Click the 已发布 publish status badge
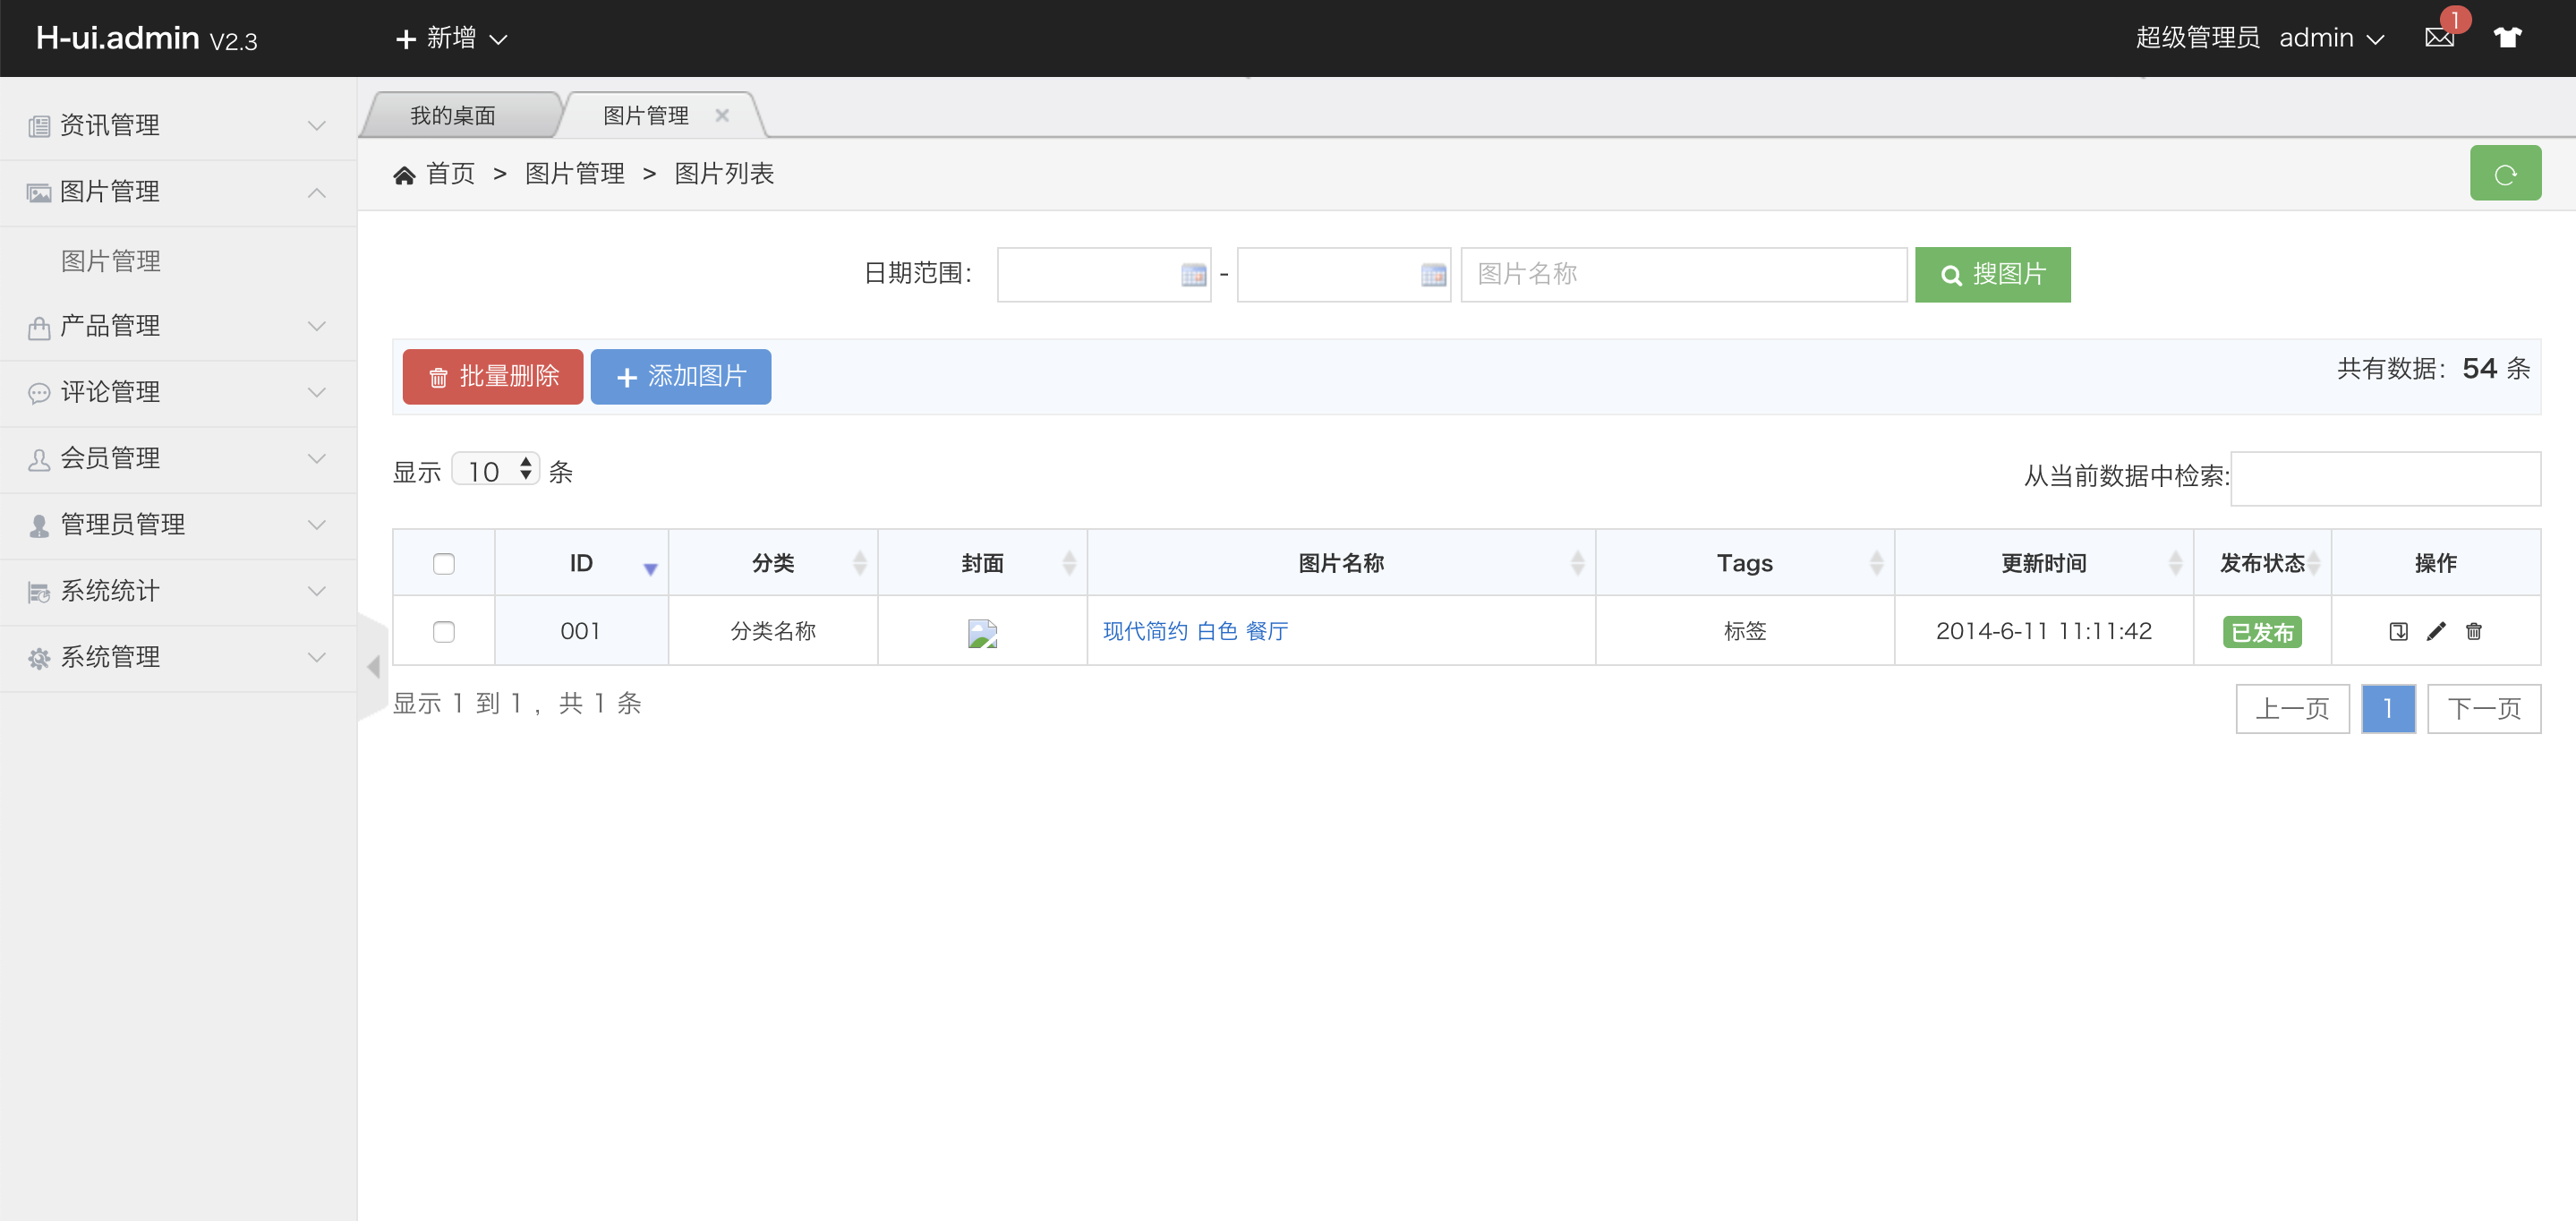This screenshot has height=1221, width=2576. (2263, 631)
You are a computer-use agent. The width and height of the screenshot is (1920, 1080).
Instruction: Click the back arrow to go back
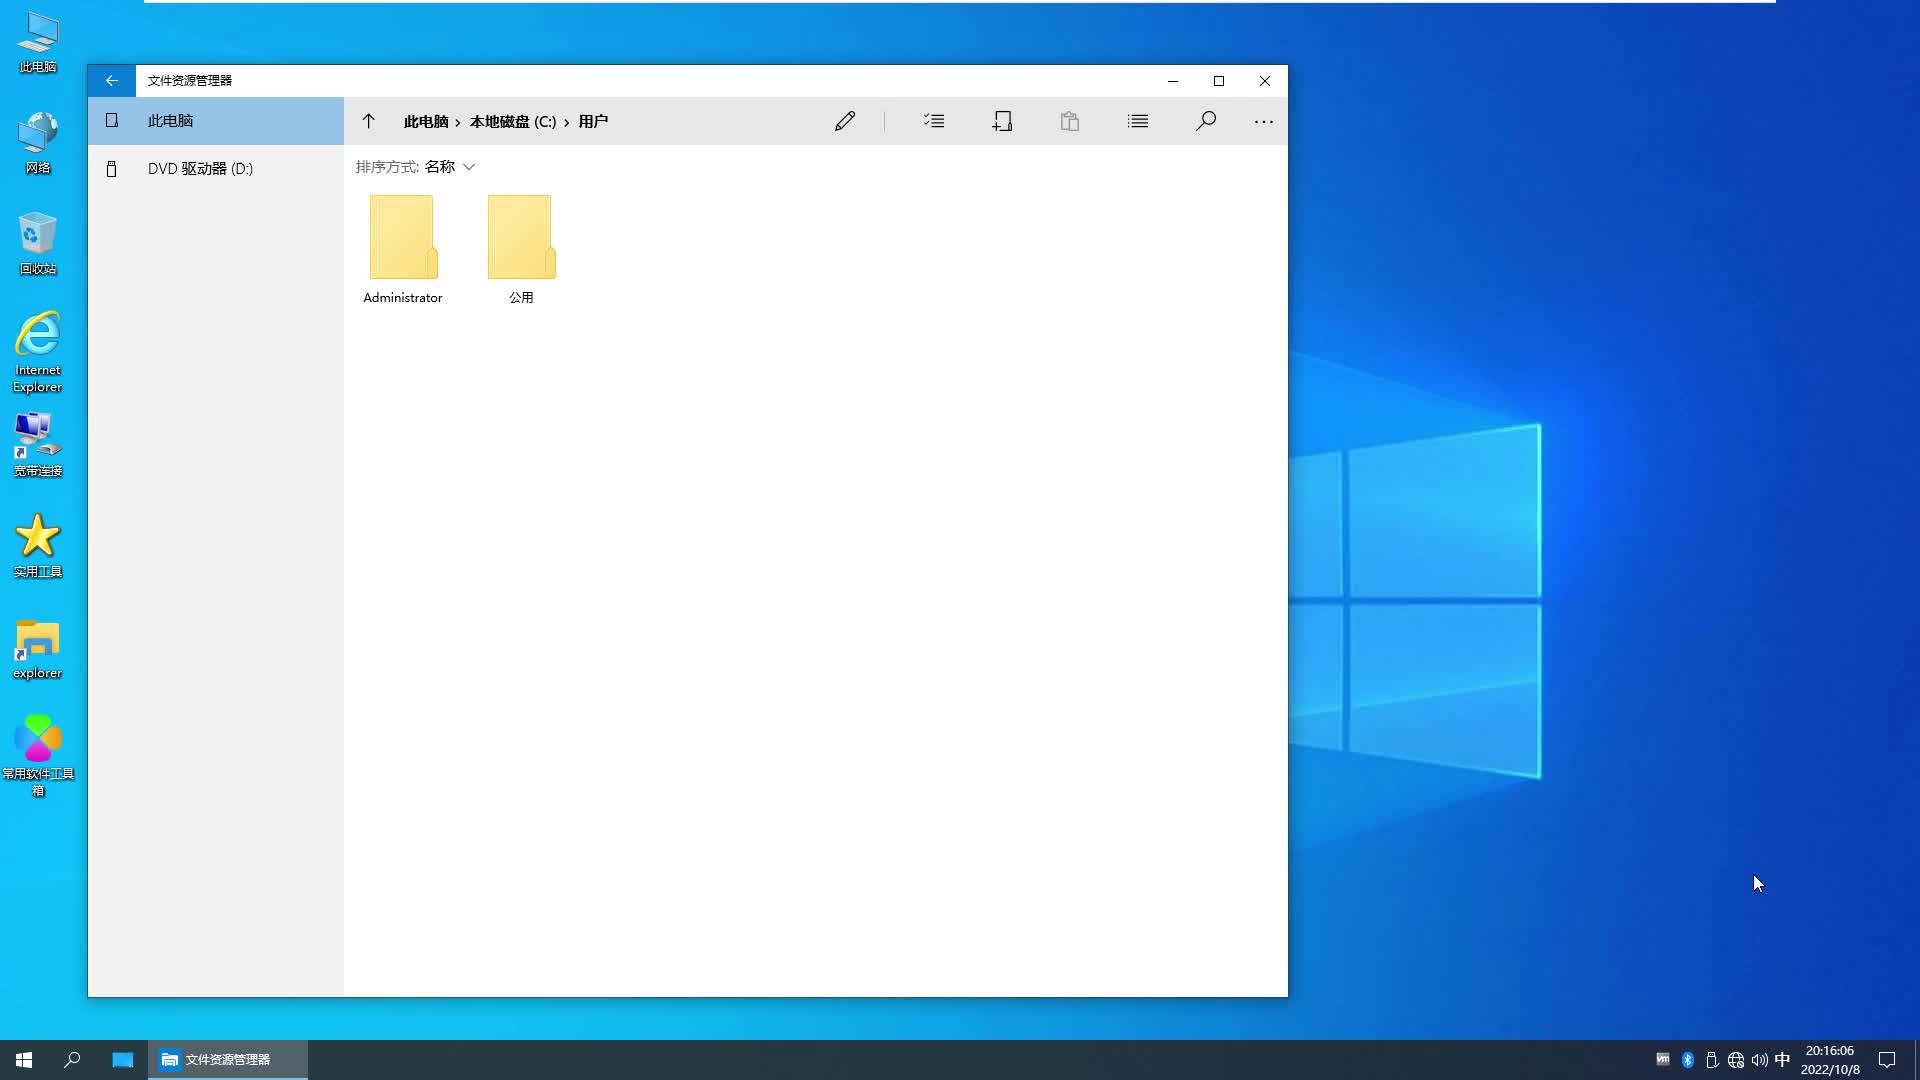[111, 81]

######

- WHAT YOU ARE ASKED TO DO -
Drop the pictures and reproduce the rest of the data exactly.

- SOLUTION -
Click the 已发布 publish status badge
This screenshot has height=1221, width=2576. (2263, 631)
You are a computer-use agent. The width and height of the screenshot is (1920, 1080).
Instruction: Click the back arrow to go back
[111, 81]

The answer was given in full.